# TEXTO FORNECIDO
Agosto: Palmira, cenário de horror com o Estado Islâmico

A 18 de agosto, Khaled al-Assad, de 82 anos e diretor dos Museus e Diretório de Antiguidades de Palmira por mais de 50 anos, é decapitado entre as ruínas da cidade pelos islamitas do grupo Estado Islâmico. Terá sido torturado durante mais de um mês para revelar informações sobre a cidade e os seus tesouros. Al-Assad resistiu e nada revelou.

O assassínio de al-Assad marca simbolicamente um dos períodos mais terríveis para o Património Mundial, ao longo do ano de 2015, com a destruição e aviltamento de um dos locais de ruínas romanas mais bem preservadas do mundo.


Vanda Freire, Osvaldo Costa Simões - RTP (24 de agosto)

Palmira, cidade património mundial da UNESCO, está em poder dos jihadistas desde 21 de maio de 2015.

# Entradas guardadas

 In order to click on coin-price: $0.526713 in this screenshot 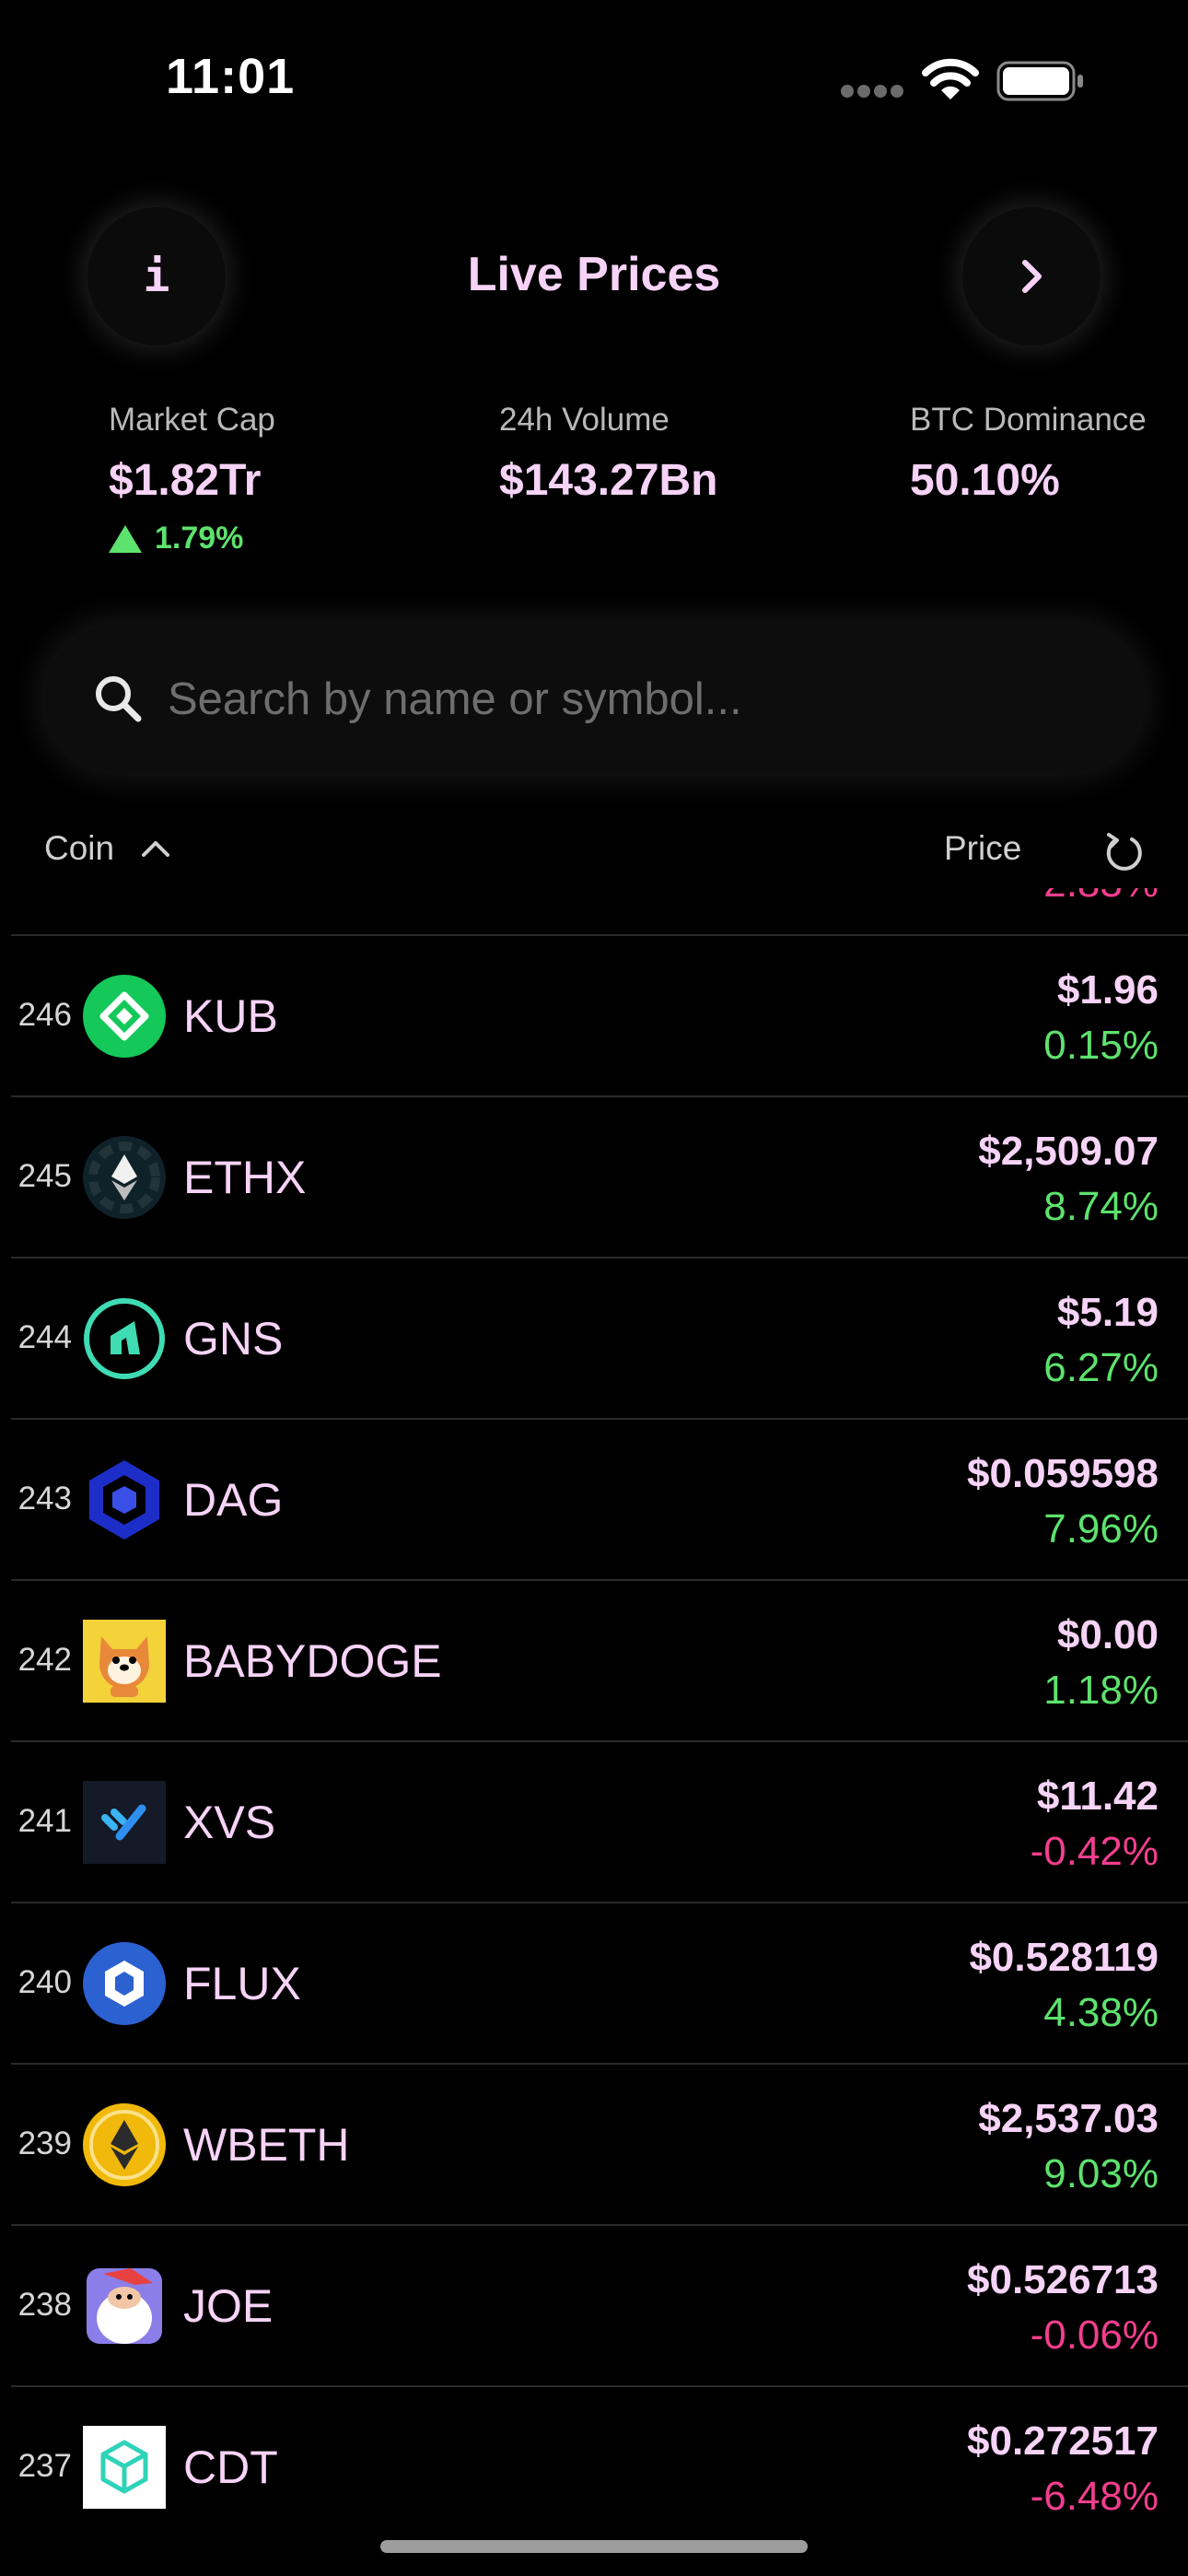, I will do `click(1063, 2280)`.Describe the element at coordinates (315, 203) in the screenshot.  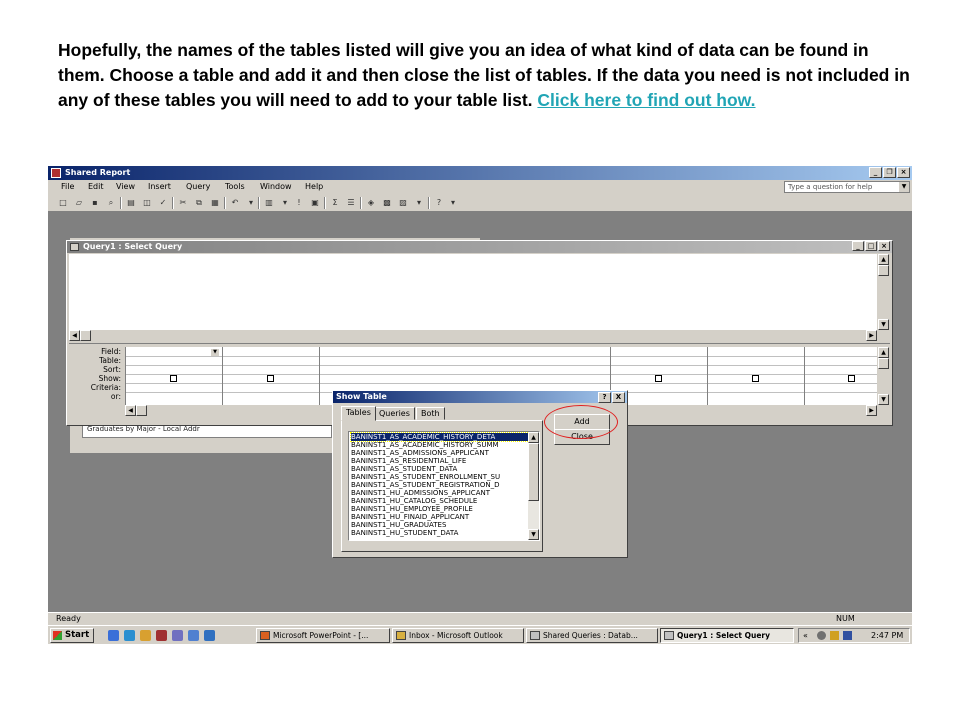
I see `show-table-icon: ▣` at that location.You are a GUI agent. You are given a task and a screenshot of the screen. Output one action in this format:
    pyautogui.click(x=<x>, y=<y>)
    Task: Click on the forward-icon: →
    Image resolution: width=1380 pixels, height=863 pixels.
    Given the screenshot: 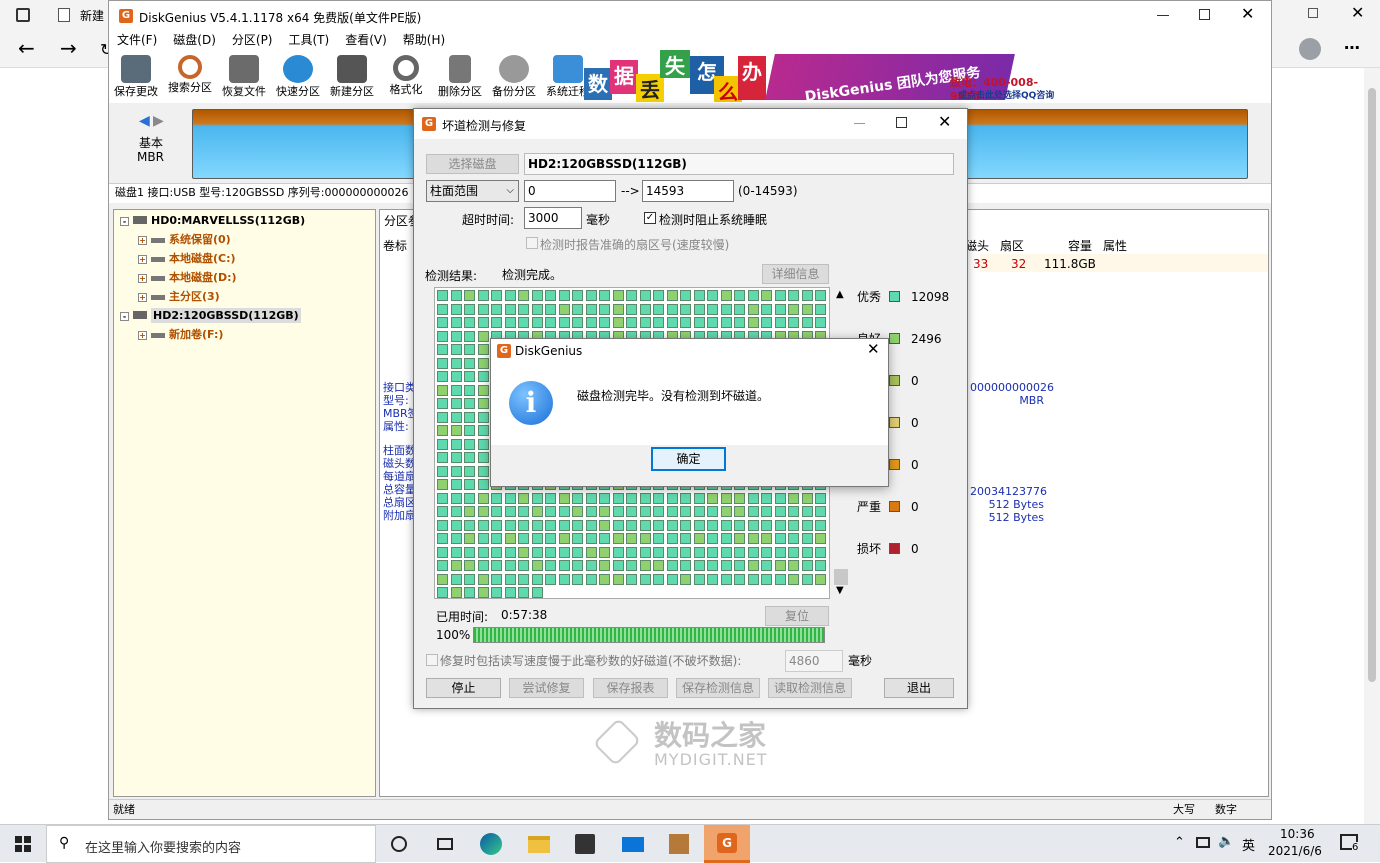 What is the action you would take?
    pyautogui.click(x=68, y=48)
    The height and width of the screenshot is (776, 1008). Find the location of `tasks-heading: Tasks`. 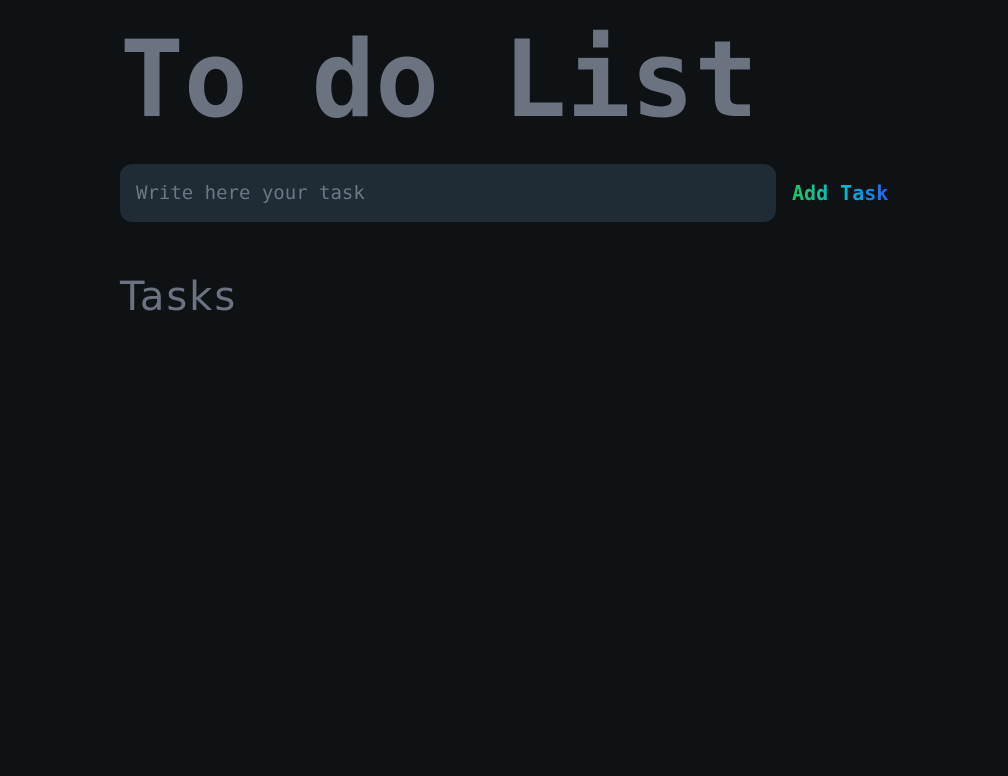

tasks-heading: Tasks is located at coordinates (179, 297).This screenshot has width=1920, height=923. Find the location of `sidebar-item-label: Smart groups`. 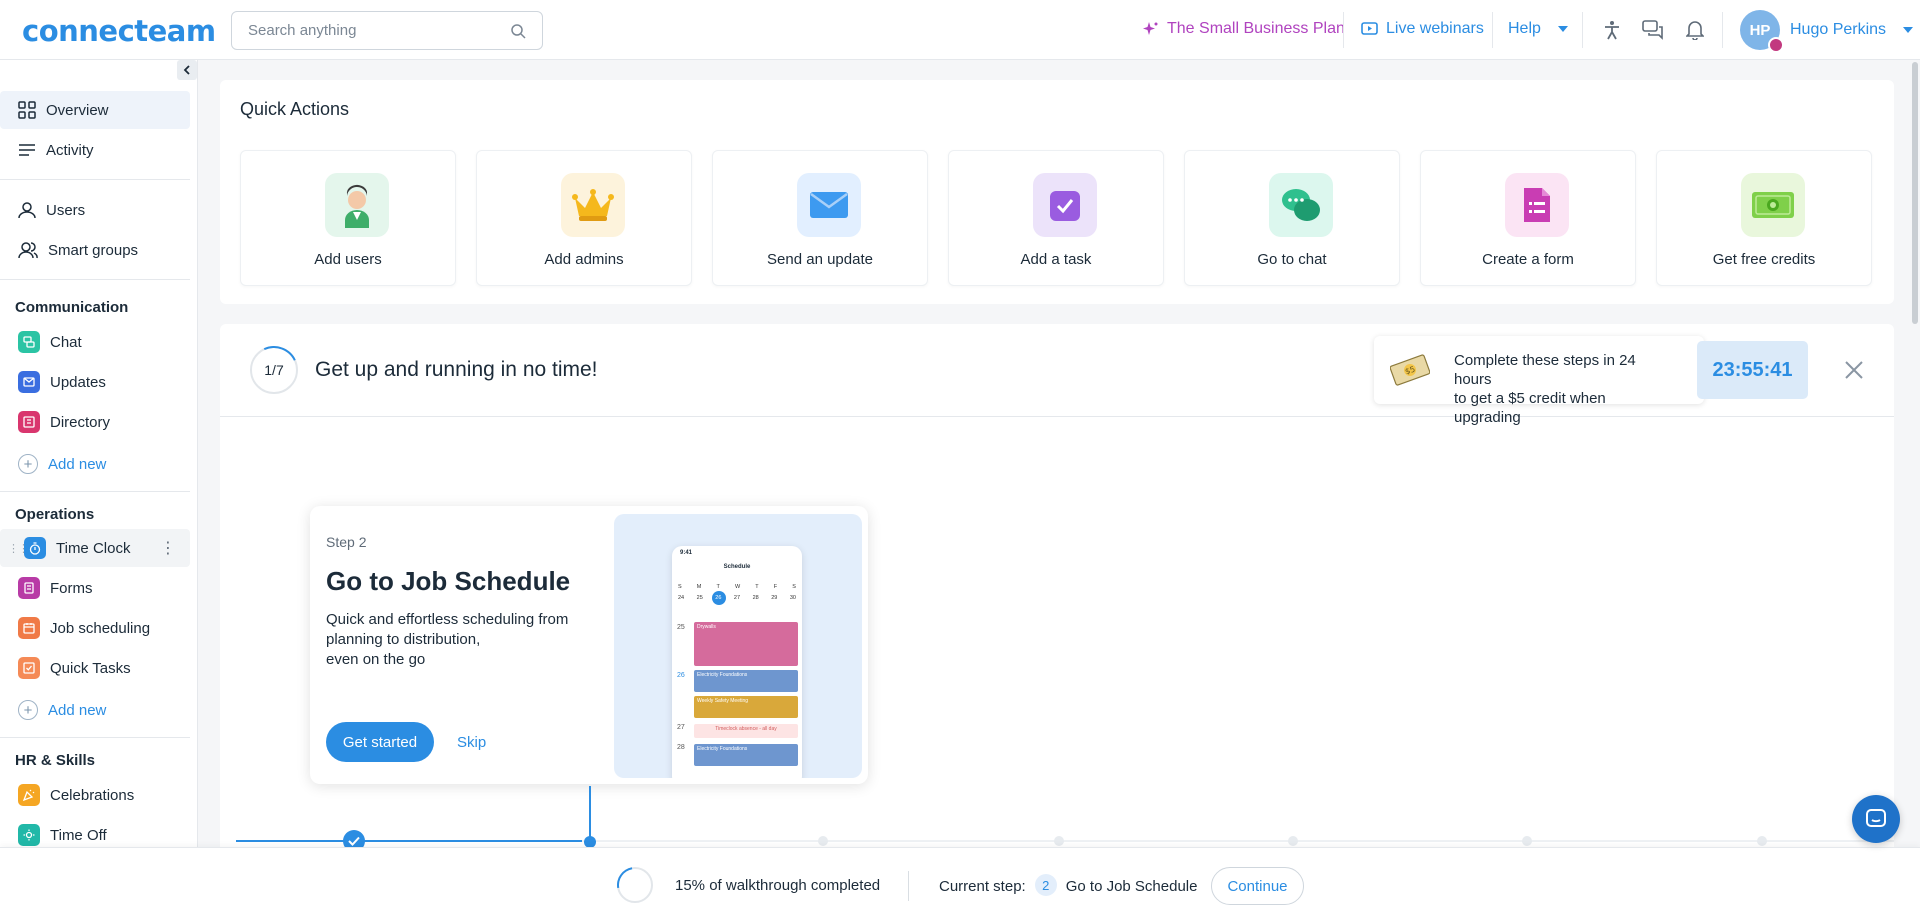

sidebar-item-label: Smart groups is located at coordinates (94, 250).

# ENUNCIADO 1
Escreva o trecho do texto sobre Palmira que começa em "A 18 de agosto, Khaled" e continua até "(24 de agosto)", sem alterar nada.
# ENUNCIADO 2
Traduza para inglês a frase do texto sobre Palmira: "Palmira, cidade património mundial da UNESCO, está em poder dos jihadistas desde 21 de maio de 2015."
# ENUNCIADO 3
Segundo o texto sobre Palmira, durante quanto tempo Khaled al-Assad dirigiu os Museus e Diretório de Antiguidades de Palmira?

# RESPOSTA 1
A 18 de agosto, Khaled al-Assad, de 82 anos e diretor dos Museus e Diretório de Antiguidades de Palmira por mais de 50 anos, é decapitado entre as ruínas da cidade pelos islamitas do grupo Estado Islâmico. Terá sido torturado durante mais de um mês para revelar informações sobre a cidade e os seus tesouros. Al-Assad resistiu e nada revelou.

O assassínio de al-Assad marca simbolicamente um dos períodos mais terríveis para o Património Mundial, ao longo do ano de 2015, com a destruição e aviltamento de um dos locais de ruínas romanas mais bem preservadas do mundo.


Vanda Freire, Osvaldo Costa Simões - RTP (24 de agosto)

# RESPOSTA 2
Palmyra, a UNESCO World Heritage city, has been in the hands of the jihadists since May 21, 2015.

# RESPOSTA 3
Durante mais de 50 anos.